De Iquique a Pisagua, un paseo lunar por una frontera móvil, el límite entre la nada y la nada. Ruinas y espectros de un esplendor pasado, luchas y represión.
por Silvia Castro
31 de diciembre de 2017. Son casi las doce cuando despega el avión y se ven los fuegos artificiales desde arriba. El año nuevo iniciará en Santiago de Chile, pero el destino final es mil setecientos kilómetros al norte, en la región de Tarapacá, desierto de Atacama.
Aterrizar en Iquique: desde el Pacífico, a medida que se va perdiendo altura, una gigantesca mole de arena parece estar a punto de tragarse la ciudad. Es el cerro Dragón, no sólo la duna urbana más grande del mundo, sino la acumulación, a lo largo de cuatro kilómetros de costa, de la arena más fina que se pueda encontrar.
Iquique (en aymará Iki Iki) significa lugar de sueños, en referencia al sopor que produce la altitud. También, lugar de reposo: en la costa se recuesta el dragón de arena, los bañistas, y también lobos y aves marinas.
Muchos grupos de gente festejan Año Nuevo en la playa: carpas y domos son, junto con un puñado de palmeras magras, la única protección contra el sol de familiones y sus banquetes de cerdo asado, bolsas llenas de huevos duros, conservadoras y tuppers con ceviche, ensaladas, mote con huesillo, marcianos, pero nada de alcohol. Hay un estricto control de los carabineros, que vacían en la arena las latas de cerveza cuando las logran incautar. Playa Cavancha se extiende hasta una península poblada de torres de departamentos en los que vive la clase alta. Ellos nunca van a la playa.

:: Instrucciones de la tarea ::
Copia de la crónica sobre Iquique el tramo entre "Aterrizar en Iquique: desde" y "y aves marinas.", ambos incluidos. El listado es material independiente de la crónica sobre Iquique.

:: Extracto de datos ::
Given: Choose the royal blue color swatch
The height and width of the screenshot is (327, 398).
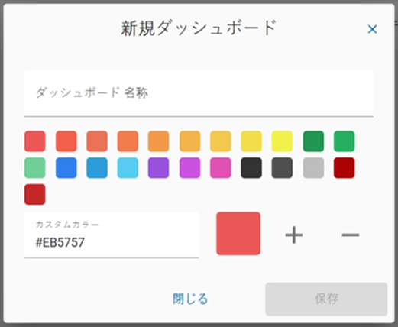Looking at the screenshot, I should 66,167.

:: Resultado del ejercicio ::
Aterrizar en Iquique: desde el Pacífico, a medida que se va perdiendo altura, una gigantesca mole de arena parece estar a punto de tragarse la ciudad. Es el cerro Dragón, no sólo la duna urbana más grande del mundo, sino la acumulación, a lo largo de cuatro kilómetros de costa, de la arena más fina que se pueda encontrar.
Iquique (en aymará Iki Iki) significa lugar de sueños, en referencia al sopor que produce la altitud. También, lugar de reposo: en la costa se recuesta el dragón de arena, los bañistas, y también lobos y aves marinas.